Prosthetics need to be able to hold on to the body.
If you're giving your amputee something similar to 99.99% of modern prosthetics, this will be done through a socket. This is a ridged cup made perfectly for the amputee that holds the prosthetic onto the body. Older prosthetics (mostly anything before the 90's) made the prosthetic socket intentionally tight in spots, which is what held it in place. Some people with sensitive skin still use this style of prosthetic today but they've mainly fallen out of use in favour for suction sockets.
Suction sockets create a vacuum seal that holds the prosthetic in place. These can work in two ways, either just by forcing excess air out of the socket and creating the seal that way, or for some legs, sucking that excess air out and into an "ankle" mechanism to offer some extra suspension and padding in the step.
Some prosthetics will also use additional measures as well as suction, such as pin-locks, where the amputee wears a sock with a screw at the bottom that clips into a mechanism at the bottom of the socket, or a prosthetic with movable panels that can be tightened via cables running through the socket.
I've used all of these except the pin lock socket, and they all have one thing in common: The sockets need as much space as possible. For prosthetics using suction in particular, this is to spread out the amount of force being applied to the leg. If all the suction is being applied to the very end of the stump, it's going to get sore and could even damage the skin. If that same amount of suction is applied to a much wider area, it's going to feel less intense. Likewise, older prosthetics needed as much space to work with as possible too, as applying tight pressure to a small area as opposed to a larger surface to keep the tension isn't good for your skin or muscles in that spot.
For this reason, the sockets will take up all of the space available without limiting movement, meaning they will go all the way up to the next major joint. An amputee who lost their hand through the wrist will have a socket that goes all the way to their elbow. An amputee who lost their leg through or above the knee will have a socket that goes all the way to their hip.
Sometimes, if an amputation is particularly close to a major joint and there isn't a lot of space left between the stump and the next major joint, prosthetists will opt to immobilise the closest joint and take the socket all the way up to the next major joint. This was something I've actually discussed with my prosthetist in the past. My left leg is amputated below the knee, but I only have a few centimetres of space below the knee. That leg occasionally needs revisions, meaning they take the very tip off of the stump to help correct issues with weird bone growth, scarring, infections etc, but if I get another revision, my leg will be too short to comfortably wear a socket, so my knee will need to be immobilised and my leg will become, functionally, an above knee amputation, despite still having the joint. This is rare, but it happens on occasion, showing that sometimes that need for space trumps even the use of a still functional joint. It's really that important.
I wanted to bring this up because I see a lot of people draw sockets on their amputee's prosthetics, but they're much too tiny to be comfortable!
I did mention most prosthetics use a socket, but not all do. Some old prosthetics did not have sockets and were held in place using other methods.

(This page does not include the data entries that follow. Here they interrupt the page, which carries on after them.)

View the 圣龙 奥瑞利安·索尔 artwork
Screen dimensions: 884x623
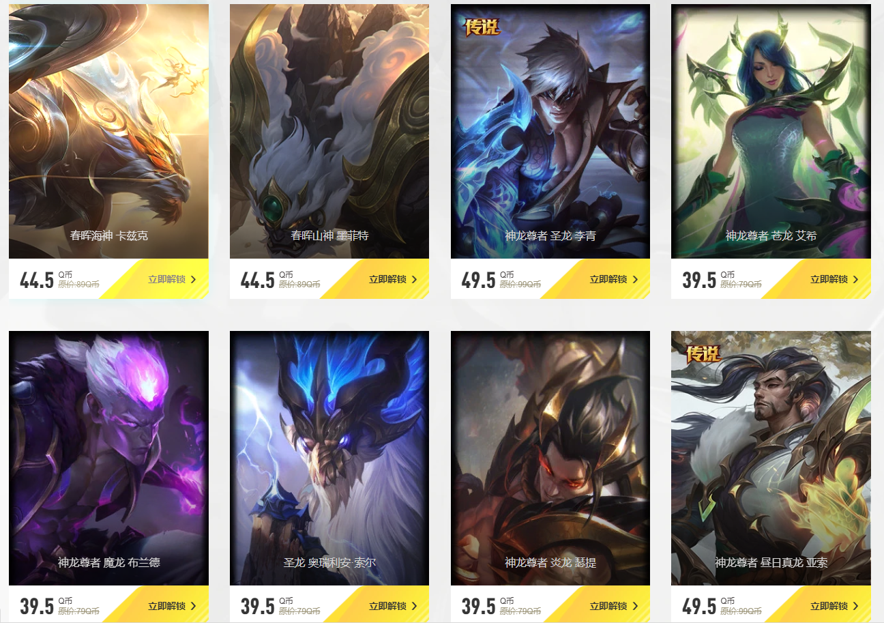329,458

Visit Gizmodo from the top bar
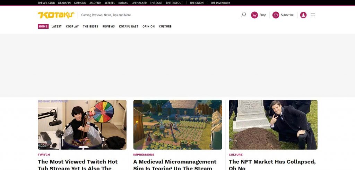[x=80, y=3]

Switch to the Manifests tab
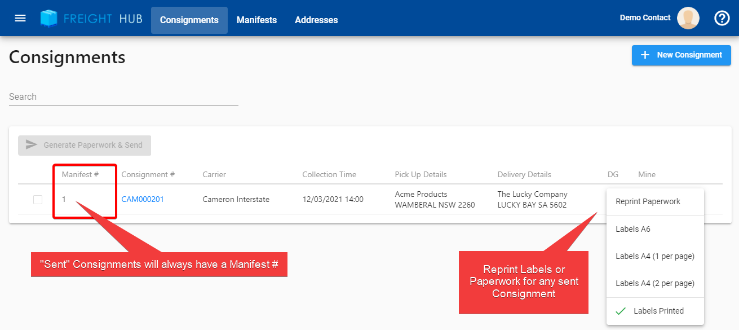(x=256, y=20)
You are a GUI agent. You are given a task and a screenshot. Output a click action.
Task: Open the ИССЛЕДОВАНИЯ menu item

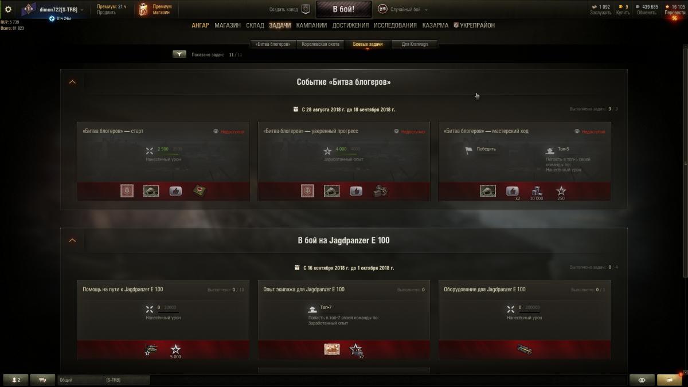click(x=395, y=25)
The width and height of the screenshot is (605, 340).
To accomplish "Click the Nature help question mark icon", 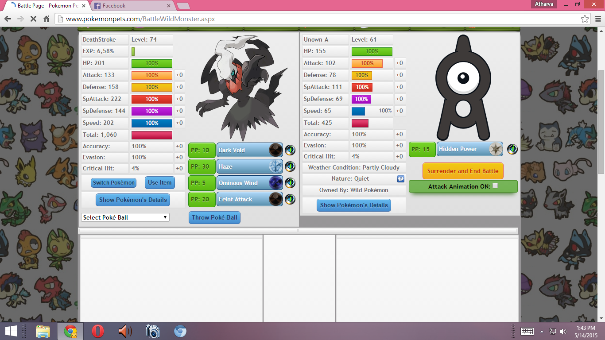I will (x=400, y=179).
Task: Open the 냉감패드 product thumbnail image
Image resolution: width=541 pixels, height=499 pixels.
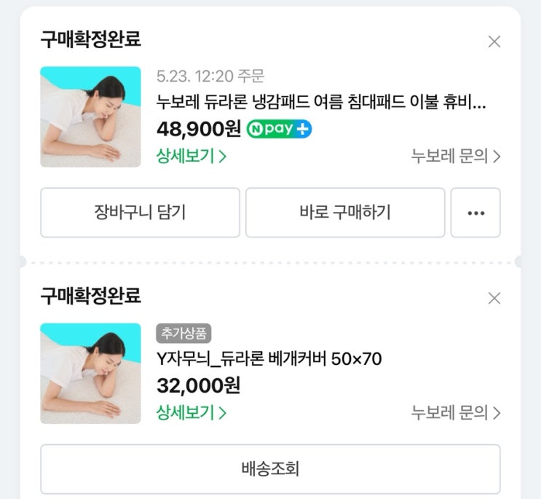Action: coord(90,117)
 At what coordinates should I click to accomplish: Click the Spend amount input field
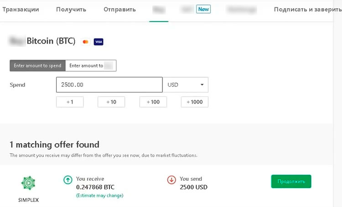109,85
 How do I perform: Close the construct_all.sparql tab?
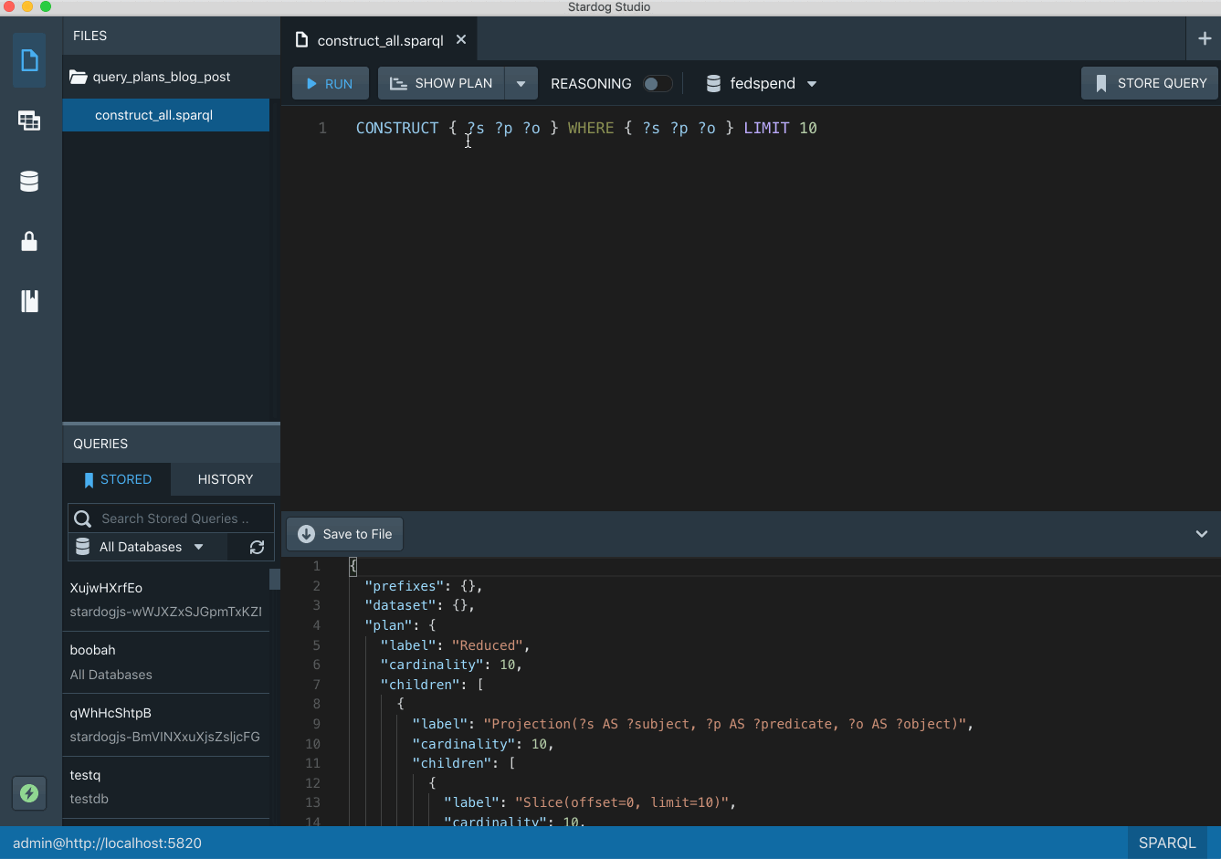tap(461, 39)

This is a "prosthetic" my prosthetist found in his company's back room. He's not sure when it was made, but together we came up with an estimate of it being made around the 70's for a through-hip amputee (meaning someone who's whole leg was amputated with no stump at all)
[ID: an image of someone holding what appears to be some kind of crutch. The crutch has a cushioned pad with a tall handle extending from the side. It appears as though you are supposed to rest your hip on the pad, and use the handle to hold it in place/move it. /End ID] - Photo by me
It's designed so that the user would rest their hip on the cushion and use the handle to hold it in place and move it in time with their walk. This kind of mobility aid isn't often used any more (me nor my prosthetist have even seen one out in the world), and seems to have faded in use during the 80's as sockets were invented that could better hold onto the hip and pelvis for through-hip amputees and the use of wheelchairs for amputees became less stigmatised.
There's also a new type of prosthetic has been developed called the Osseointegration prosthetic, which also doesn't use a socket. These are very rare as they are incredibly expensive and still very risky, but these prosthetics bypass the socket and implant the prosthetic directly into the body through a rod planted inside one's stump bone. This rod has a clip at the end of the stump, so the external part of the prosthetic can be removed as needed (and replaced). The reason they are risky though is that they are EXTREMELY prone to infection. I only know one person who had this implanted successfully, but he has to be very careful to keep his leg clean or else it will get infected (and it frequently does, he's constantly on antibiotics). Everyone else I know who got it had to get it removed.
With time these implants will get safer, but we are a very, very long way off from that right now.